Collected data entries

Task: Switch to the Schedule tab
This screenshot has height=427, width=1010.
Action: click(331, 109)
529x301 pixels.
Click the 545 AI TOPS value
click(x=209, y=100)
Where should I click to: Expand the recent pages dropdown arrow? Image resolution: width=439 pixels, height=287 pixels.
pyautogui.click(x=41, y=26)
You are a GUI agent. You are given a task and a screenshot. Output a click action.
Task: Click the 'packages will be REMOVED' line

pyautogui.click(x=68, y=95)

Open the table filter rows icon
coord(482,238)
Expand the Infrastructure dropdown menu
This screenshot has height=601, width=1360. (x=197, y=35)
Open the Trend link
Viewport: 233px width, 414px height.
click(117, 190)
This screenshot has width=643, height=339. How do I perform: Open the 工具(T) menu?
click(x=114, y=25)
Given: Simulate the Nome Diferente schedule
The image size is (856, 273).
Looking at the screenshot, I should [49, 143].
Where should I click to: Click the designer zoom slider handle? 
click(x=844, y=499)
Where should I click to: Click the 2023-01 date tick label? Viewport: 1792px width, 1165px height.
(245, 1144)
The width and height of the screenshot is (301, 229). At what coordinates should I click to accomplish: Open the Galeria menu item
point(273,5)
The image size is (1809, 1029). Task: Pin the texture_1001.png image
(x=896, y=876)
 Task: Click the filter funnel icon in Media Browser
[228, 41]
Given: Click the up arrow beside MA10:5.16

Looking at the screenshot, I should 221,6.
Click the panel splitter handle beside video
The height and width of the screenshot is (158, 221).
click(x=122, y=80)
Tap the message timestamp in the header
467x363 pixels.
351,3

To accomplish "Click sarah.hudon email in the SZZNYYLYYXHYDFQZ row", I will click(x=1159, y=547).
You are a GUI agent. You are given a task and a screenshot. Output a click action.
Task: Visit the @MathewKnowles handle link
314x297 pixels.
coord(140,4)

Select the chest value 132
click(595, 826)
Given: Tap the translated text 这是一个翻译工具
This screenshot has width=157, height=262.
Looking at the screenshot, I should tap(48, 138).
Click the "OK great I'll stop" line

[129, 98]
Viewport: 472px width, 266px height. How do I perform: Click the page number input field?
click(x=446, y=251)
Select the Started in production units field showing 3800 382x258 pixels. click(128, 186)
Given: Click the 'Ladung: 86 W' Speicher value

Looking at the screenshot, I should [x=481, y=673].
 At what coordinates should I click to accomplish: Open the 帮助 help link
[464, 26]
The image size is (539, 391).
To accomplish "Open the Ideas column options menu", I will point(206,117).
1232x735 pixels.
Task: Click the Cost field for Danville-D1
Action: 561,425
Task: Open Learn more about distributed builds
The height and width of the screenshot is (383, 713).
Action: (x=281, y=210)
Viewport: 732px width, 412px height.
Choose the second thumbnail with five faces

### [BRIEF]
Retype all of the material above line for line, reproducing every character without alteration.

### [FULL SOLUTION]
Task: Switch to the Schedule tab
This screenshot has height=427, width=1010.
Action: click(331, 109)
529x301 pixels.
Click the 545 AI TOPS value
click(x=209, y=100)
Where should I click to: Expand the recent pages dropdown arrow? Image resolution: width=439 pixels, height=287 pixels.
pyautogui.click(x=41, y=26)
You are a GUI agent. You are given a task and a screenshot. Output a click action.
Task: Click the 'packages will be REMOVED' line

pyautogui.click(x=68, y=95)

Open the table filter rows icon
coord(482,238)
Expand the Infrastructure dropdown menu
This screenshot has height=601, width=1360. (x=197, y=35)
Open the Trend link
Viewport: 233px width, 414px height.
click(117, 190)
This screenshot has width=643, height=339. How do I perform: Open the 工具(T) menu?
click(x=114, y=25)
Given: Simulate the Nome Diferente schedule
The image size is (856, 273).
Looking at the screenshot, I should [49, 143].
Where should I click to: Click the designer zoom slider handle? 
click(x=844, y=499)
Where should I click to: Click the 2023-01 date tick label? Viewport: 1792px width, 1165px height.
(245, 1144)
The width and height of the screenshot is (301, 229). At what coordinates should I click to accomplish: Open the Galeria menu item
point(273,5)
The image size is (1809, 1029). Task: Pin the texture_1001.png image
(x=896, y=876)
 Task: Click the filter funnel icon in Media Browser
[228, 41]
Given: Click the up arrow beside MA10:5.16

Looking at the screenshot, I should 221,6.
Click the panel splitter handle beside video
The height and width of the screenshot is (158, 221).
click(x=122, y=80)
Tap the message timestamp in the header
467x363 pixels.
351,3

To accomplish "Click sarah.hudon email in the SZZNYYLYYXHYDFQZ row", I will click(x=1159, y=547).
You are a GUI agent. You are given a task and a screenshot. Output a click action.
Task: Visit the @MathewKnowles handle link
314x297 pixels.
coord(140,4)

Select the chest value 132
click(595, 826)
Given: Tap the translated text 这是一个翻译工具
This screenshot has width=157, height=262.
Looking at the screenshot, I should tap(48, 138).
Click the "OK great I'll stop" line

[129, 98]
Viewport: 472px width, 266px height. How do I perform: Click the page number input field?
click(x=446, y=251)
Select the Started in production units field showing 3800 382x258 pixels. click(128, 186)
Given: Click the 'Ladung: 86 W' Speicher value

Looking at the screenshot, I should [x=481, y=673].
 At what coordinates should I click to accomplish: Open the 帮助 help link
[464, 26]
The image size is (539, 391).
To accomplish "Open the Ideas column options menu", I will point(206,117).
1232x735 pixels.
Task: Click the Cost field for Danville-D1
Action: 561,425
Task: Open Learn more about distributed builds
The height and width of the screenshot is (383, 713).
Action: (x=281, y=210)
Viewport: 732px width, 412px height.
Choose the second thumbnail with five faces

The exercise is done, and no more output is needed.